(Data entries)
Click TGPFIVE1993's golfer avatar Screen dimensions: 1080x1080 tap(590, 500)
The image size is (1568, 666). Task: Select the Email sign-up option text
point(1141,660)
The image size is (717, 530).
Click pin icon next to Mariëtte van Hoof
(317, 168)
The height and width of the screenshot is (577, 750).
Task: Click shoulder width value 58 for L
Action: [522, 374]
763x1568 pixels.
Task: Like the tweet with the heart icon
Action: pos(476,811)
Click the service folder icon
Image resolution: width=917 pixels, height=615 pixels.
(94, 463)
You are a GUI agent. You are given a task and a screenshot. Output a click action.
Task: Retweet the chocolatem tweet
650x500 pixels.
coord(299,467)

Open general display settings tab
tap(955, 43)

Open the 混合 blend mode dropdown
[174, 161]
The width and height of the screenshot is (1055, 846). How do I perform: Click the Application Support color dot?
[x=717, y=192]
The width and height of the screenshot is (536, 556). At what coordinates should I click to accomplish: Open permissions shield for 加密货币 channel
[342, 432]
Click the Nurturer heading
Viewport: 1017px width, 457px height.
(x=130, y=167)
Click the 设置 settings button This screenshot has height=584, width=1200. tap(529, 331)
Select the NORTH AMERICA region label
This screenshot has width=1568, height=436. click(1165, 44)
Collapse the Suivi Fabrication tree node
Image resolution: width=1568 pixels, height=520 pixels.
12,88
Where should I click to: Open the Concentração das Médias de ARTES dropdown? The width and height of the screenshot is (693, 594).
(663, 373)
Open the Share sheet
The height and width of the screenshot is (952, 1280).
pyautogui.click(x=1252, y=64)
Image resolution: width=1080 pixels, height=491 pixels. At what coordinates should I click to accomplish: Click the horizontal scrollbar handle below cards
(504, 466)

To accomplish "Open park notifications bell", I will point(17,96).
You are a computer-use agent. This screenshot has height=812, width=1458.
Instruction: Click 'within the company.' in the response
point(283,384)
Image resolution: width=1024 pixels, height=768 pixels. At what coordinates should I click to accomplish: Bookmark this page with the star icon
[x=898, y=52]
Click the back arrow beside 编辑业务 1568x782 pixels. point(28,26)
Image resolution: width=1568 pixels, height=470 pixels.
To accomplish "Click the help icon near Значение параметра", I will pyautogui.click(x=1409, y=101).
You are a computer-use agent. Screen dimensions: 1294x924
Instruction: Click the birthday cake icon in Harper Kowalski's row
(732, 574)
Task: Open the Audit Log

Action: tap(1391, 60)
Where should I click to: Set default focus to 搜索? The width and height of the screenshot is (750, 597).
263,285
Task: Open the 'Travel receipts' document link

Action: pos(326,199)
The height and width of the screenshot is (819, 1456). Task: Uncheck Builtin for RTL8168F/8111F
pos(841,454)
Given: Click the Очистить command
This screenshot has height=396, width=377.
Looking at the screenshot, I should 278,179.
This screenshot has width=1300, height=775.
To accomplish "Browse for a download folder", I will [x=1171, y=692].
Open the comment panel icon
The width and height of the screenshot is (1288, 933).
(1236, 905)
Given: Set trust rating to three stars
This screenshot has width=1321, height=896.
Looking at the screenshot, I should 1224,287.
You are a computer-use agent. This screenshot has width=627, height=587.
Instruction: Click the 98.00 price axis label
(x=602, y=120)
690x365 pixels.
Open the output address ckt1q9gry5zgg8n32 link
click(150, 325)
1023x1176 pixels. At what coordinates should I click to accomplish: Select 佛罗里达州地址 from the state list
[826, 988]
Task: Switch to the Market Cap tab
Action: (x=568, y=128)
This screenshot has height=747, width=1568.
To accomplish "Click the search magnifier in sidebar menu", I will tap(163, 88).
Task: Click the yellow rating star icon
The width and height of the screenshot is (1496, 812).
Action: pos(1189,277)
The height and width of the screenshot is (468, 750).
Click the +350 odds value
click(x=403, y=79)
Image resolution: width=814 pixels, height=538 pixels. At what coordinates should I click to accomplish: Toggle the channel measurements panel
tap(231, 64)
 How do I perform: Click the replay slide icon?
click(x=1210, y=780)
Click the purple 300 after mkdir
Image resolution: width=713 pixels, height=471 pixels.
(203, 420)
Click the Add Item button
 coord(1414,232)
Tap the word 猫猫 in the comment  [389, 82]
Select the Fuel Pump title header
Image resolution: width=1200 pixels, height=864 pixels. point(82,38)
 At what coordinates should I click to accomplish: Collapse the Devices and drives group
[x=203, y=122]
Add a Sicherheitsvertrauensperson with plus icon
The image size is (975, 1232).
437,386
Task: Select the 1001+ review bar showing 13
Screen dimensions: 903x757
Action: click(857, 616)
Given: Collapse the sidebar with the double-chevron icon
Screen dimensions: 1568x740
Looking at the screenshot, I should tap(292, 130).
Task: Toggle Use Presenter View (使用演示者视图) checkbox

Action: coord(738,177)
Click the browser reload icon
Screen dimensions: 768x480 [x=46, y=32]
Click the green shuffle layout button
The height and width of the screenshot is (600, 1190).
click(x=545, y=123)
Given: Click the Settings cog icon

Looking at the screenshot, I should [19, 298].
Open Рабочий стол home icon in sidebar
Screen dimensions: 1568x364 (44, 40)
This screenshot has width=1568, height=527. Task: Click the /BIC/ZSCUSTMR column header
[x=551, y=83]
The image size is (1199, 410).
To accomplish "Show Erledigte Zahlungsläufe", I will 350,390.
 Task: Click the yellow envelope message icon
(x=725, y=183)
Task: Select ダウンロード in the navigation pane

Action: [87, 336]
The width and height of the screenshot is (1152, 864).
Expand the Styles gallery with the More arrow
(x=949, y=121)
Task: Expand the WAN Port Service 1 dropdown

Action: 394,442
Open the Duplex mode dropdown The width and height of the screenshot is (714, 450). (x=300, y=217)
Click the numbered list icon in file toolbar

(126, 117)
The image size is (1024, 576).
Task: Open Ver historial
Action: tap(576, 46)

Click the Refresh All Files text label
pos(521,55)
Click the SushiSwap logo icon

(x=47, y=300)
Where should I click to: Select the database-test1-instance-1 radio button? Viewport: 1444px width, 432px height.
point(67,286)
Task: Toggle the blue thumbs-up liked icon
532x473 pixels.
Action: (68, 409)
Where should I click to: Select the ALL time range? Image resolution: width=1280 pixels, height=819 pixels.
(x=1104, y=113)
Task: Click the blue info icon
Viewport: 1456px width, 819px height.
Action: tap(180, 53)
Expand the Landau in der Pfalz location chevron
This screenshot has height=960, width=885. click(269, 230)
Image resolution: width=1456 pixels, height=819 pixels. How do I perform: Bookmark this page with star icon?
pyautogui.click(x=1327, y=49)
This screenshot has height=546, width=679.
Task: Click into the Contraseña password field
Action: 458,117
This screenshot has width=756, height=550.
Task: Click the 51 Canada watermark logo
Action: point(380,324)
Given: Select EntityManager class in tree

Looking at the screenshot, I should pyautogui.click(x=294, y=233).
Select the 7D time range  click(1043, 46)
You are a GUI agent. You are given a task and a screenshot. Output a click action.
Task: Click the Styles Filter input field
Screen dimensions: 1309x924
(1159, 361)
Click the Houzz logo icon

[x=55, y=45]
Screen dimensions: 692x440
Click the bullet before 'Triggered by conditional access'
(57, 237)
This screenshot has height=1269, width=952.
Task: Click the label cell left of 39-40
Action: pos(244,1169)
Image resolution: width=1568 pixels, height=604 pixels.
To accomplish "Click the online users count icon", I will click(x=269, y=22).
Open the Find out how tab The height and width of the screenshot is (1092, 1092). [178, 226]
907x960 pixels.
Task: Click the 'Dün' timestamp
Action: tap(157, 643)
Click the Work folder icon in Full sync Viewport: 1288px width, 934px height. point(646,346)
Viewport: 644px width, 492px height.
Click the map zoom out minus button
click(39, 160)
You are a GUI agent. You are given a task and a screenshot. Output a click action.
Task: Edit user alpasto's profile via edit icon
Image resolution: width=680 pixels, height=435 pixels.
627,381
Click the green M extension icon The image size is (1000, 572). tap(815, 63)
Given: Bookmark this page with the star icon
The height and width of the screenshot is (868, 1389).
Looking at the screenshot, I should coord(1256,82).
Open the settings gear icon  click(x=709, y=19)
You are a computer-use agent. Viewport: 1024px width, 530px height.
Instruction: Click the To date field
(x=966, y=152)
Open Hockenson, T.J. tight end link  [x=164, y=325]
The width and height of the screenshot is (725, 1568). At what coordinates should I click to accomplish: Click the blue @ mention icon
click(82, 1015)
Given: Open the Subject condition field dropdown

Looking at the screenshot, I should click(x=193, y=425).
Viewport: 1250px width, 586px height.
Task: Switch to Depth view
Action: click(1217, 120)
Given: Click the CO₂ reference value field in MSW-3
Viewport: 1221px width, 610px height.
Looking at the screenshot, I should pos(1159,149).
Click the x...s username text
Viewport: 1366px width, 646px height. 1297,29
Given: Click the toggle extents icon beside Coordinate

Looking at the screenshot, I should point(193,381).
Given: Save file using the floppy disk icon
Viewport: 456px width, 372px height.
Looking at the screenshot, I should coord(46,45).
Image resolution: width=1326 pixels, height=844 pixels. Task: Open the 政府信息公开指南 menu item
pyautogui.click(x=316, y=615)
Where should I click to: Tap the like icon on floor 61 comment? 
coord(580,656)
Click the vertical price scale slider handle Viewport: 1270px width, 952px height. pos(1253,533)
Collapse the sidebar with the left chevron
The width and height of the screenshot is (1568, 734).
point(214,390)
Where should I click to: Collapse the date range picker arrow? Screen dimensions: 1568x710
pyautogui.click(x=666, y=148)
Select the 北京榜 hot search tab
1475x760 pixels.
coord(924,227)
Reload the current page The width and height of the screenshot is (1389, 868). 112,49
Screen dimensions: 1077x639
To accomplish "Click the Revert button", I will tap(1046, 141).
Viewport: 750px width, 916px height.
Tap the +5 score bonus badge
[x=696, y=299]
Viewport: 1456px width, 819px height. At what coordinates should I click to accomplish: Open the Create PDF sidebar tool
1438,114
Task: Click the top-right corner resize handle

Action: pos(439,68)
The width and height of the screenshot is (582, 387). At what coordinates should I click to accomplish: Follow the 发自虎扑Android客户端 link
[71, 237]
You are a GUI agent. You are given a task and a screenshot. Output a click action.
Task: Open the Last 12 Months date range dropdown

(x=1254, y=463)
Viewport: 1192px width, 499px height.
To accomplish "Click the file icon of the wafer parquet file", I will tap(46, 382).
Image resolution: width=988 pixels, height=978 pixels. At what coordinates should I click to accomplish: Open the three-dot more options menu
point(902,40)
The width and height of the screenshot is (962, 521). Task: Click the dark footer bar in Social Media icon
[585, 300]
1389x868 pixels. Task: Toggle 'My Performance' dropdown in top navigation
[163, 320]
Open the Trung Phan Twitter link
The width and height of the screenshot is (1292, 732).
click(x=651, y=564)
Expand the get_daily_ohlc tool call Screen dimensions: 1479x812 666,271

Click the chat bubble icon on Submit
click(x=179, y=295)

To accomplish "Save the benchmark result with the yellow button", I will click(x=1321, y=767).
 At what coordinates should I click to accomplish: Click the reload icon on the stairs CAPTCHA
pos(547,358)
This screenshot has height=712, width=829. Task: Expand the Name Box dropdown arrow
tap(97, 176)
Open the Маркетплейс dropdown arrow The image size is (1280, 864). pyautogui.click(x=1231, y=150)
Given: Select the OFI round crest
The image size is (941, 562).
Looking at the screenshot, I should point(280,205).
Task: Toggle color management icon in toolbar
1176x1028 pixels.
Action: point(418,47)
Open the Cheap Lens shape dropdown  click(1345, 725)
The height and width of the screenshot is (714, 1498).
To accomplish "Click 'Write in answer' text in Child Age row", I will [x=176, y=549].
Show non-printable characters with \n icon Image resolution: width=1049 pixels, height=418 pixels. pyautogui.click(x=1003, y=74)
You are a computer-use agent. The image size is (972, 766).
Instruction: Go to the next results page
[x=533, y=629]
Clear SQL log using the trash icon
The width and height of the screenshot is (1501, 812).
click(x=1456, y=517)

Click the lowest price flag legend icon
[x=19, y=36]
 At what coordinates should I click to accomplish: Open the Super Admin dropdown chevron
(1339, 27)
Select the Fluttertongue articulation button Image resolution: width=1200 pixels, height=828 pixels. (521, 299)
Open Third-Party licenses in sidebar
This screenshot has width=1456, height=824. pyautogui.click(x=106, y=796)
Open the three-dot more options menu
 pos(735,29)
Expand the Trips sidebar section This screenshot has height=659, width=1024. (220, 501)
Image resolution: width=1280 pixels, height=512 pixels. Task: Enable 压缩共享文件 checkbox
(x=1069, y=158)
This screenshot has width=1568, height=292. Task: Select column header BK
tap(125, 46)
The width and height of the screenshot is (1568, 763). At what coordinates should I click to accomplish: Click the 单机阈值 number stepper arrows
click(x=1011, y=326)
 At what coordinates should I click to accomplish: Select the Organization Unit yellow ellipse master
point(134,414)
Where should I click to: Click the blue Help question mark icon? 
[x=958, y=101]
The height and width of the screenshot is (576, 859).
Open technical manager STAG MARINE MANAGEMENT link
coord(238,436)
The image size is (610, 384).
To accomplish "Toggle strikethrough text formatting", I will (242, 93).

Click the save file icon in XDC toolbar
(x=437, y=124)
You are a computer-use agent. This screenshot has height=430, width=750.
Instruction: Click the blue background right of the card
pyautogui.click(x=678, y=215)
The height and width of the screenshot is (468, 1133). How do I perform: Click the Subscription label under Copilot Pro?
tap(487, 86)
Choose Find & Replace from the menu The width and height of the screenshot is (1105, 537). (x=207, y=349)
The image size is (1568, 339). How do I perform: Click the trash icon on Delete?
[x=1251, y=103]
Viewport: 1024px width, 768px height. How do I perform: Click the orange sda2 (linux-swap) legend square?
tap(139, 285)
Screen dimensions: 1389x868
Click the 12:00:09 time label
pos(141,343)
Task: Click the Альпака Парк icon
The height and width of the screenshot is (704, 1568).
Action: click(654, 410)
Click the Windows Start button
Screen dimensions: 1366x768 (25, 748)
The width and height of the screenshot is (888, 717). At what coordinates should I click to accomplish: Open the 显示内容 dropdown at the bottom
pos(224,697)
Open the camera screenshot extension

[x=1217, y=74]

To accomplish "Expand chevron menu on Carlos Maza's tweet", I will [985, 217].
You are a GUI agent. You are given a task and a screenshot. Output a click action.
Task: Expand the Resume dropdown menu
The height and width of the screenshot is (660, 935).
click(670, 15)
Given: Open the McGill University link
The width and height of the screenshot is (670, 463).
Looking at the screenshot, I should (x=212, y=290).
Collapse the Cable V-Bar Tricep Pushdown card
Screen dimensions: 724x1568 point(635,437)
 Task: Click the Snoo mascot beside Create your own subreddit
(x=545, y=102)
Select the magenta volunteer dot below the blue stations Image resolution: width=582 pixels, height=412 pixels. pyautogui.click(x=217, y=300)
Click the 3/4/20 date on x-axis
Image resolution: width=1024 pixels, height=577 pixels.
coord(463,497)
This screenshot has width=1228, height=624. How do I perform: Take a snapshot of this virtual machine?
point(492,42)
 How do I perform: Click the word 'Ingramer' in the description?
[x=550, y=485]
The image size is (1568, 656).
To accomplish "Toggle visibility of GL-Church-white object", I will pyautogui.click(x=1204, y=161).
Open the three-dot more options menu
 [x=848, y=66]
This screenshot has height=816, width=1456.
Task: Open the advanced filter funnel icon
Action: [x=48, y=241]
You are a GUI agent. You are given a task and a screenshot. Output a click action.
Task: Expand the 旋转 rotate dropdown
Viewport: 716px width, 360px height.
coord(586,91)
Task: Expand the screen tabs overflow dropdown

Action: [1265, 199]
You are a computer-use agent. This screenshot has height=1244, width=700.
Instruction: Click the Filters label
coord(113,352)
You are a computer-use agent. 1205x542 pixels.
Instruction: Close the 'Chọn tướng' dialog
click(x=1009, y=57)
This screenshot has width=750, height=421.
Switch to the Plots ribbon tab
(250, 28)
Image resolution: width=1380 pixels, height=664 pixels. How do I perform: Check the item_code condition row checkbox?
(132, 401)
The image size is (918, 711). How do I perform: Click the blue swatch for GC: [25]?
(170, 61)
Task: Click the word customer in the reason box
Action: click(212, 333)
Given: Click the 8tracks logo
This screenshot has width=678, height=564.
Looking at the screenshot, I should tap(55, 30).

## [What to produce]
Return, unchanged, everything in the entries from the line containing "Where should I click to: Open" down to the line containing "(1236, 905)", both of those lines included.

## [Solution]
Where should I click to: Open the Concentração das Médias de ARTES dropdown? The width and height of the screenshot is (693, 594).
(663, 373)
Open the Share sheet
The height and width of the screenshot is (952, 1280).
pyautogui.click(x=1252, y=64)
Image resolution: width=1080 pixels, height=491 pixels. At what coordinates should I click to accomplish: Click the horizontal scrollbar handle below cards
(504, 466)

To accomplish "Open park notifications bell", I will point(17,96).
You are a computer-use agent. This screenshot has height=812, width=1458.
Instruction: Click 'within the company.' in the response
point(283,384)
Image resolution: width=1024 pixels, height=768 pixels. At what coordinates should I click to accomplish: Bookmark this page with the star icon
[x=898, y=52]
Click the back arrow beside 编辑业务 1568x782 pixels. point(28,26)
Image resolution: width=1568 pixels, height=470 pixels.
To accomplish "Click the help icon near Значение параметра", I will pyautogui.click(x=1409, y=101).
You are a computer-use agent. Screen dimensions: 1294x924
Instruction: Click the birthday cake icon in Harper Kowalski's row
(732, 574)
Task: Open the Audit Log

Action: tap(1391, 60)
Where should I click to: Set default focus to 搜索? The width and height of the screenshot is (750, 597).
263,285
Task: Open the 'Travel receipts' document link

Action: pos(326,199)
The height and width of the screenshot is (819, 1456). Task: Uncheck Builtin for RTL8168F/8111F
pos(841,454)
Given: Click the Очистить command
This screenshot has height=396, width=377.
Looking at the screenshot, I should 278,179.
This screenshot has width=1300, height=775.
To accomplish "Browse for a download folder", I will [x=1171, y=692].
Open the comment panel icon
The width and height of the screenshot is (1288, 933).
(1236, 905)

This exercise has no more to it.